A while back, Politico’s Dylan Byers noted the Romney campaign’s habit of refusing to cooperate with major news organizations pursuing stories about the candidate. The idea wasn’t that Romney was ignoring the press completely -- just that he and his team were being unusually selective when it came to dealing with reporters.
“On some articles,” Romney’s spokeswoman told Byers, “we offer comment. On others, we don’t."
So it seems noteworthy that the candidate himself agreed to an interview with the New York Times for a story that ran on the front page of Sunday’s paper about his relationship with Israeli Prime Minister Benjamin Netanyahu. The two men, it turns out, were actually co-workers at Boston Consulting Group for a brief period 36 years ago, and have kept in touch through the years, particularly since Romney won the governorship of Massachusetts in 2002 and moved to the national stage.

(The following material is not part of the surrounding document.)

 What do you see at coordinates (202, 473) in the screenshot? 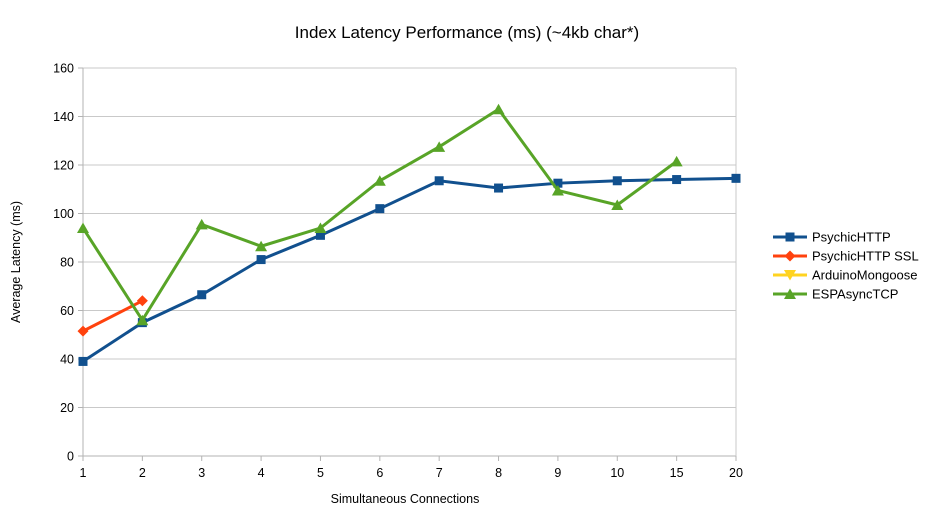
I see `x-tick-label: 3` at bounding box center [202, 473].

The piece is full of details about their interactions, from meetings at BCG that left Romney feeling envious of Netanyahu’s “strong personality and distinct point of view” to a personal briefing on Iran by the Israeli leader just before this year’s Super Tuesday primaries. “We can almost speak in shorthand,” Romney told the Times.
There are those who will say the relationship raises the question of whether Romney, who has hewed to the Netanyahu line on Iran and other Middle East issues throughout the campaign, might as president be excessively deferential to his old colleague. But this misses the point, because even if there was no long-standing personal relationship between them, Romney – both as a candidate and as president – would have a clear political incentive to align himself with Netanyahu: It’s what the base of his party wants and expects its leaders to do.
Maybe this has something to do with why Romney chose to cooperate with the story. Consider his political predicament right now. He’s almost certainly going to be the Republican nominee, but a major component of the party’s base – white evangelical Christians – is still refusing to join the bandwagon. This has stretched out the nominating process and resulted in some very embarrassing nights for Romney. If evangelical resistance doesn’t dissipate soon, he could continue to suffer primary losses through May and June, even as he moves inexorably toward the 1,144-delegate mark.
There are two dominant theories about why the Christian right isn’t wild about Romney. One holds that conservative evangelicals tend to care the most about cultural topics like abortion and homosexuality and are thus more likely to be bothered by the liberal positions Romney took back in his Massachusetts days, and skeptical of his conversion story. The other holds that they don’t want to vote for a Mormon.
But Israel is also a huge issue for evangelical Republicans, who share Netanyahu’s hawkish, settler-friendly views and ardently support him in his battles with the Obama administration. Playing up a decades-old relationship with him represents a rare opportunity for Romney to demonstrate natural common ground with skeptical evangelicals.
It’s also another chance to ingratiate himself with one of the Republican Party’s top fundraisers, Sheldon Adelson, the casino magnate who’s poured more than $10 million into Newt Gingrich’s political efforts. Adelson, a Netanyahu ally whose political activity is driven by his views on Israel, has indicated that he’ll back Romney against Obama, but continues to take shots at the former Massachusetts governor. This is one of the new realities of the super PAC era: It’s conceivable that a candidate like Romney could be aiming his public actions at an audience of just one billionaire.
Within the GOP, in fact, there’s really no downside for Romney in being so closely associated with Netanyahu. This reflects the party’s evolution over the past generation or two. Evangelicals didn’t begin mobilizing for electoral politics until the late 1970s, but now make up nearly half of the GOP. And for many non-evangelicals, fear of Islamic extremism now serves as the motivating force that anti-Communism once did. To these Republicans, a right-wing Israeli prime minister like Netanyahu is a popular leader.
So ultimately, Romney’s alliance with Netanyahu tells us more about his party than about him. It wasn’t long ago that Ronald Reagan and George H.W. Bush made sure to keep distance between their governments and Israel’s. But in today’s GOP, there’s no such thing as too close.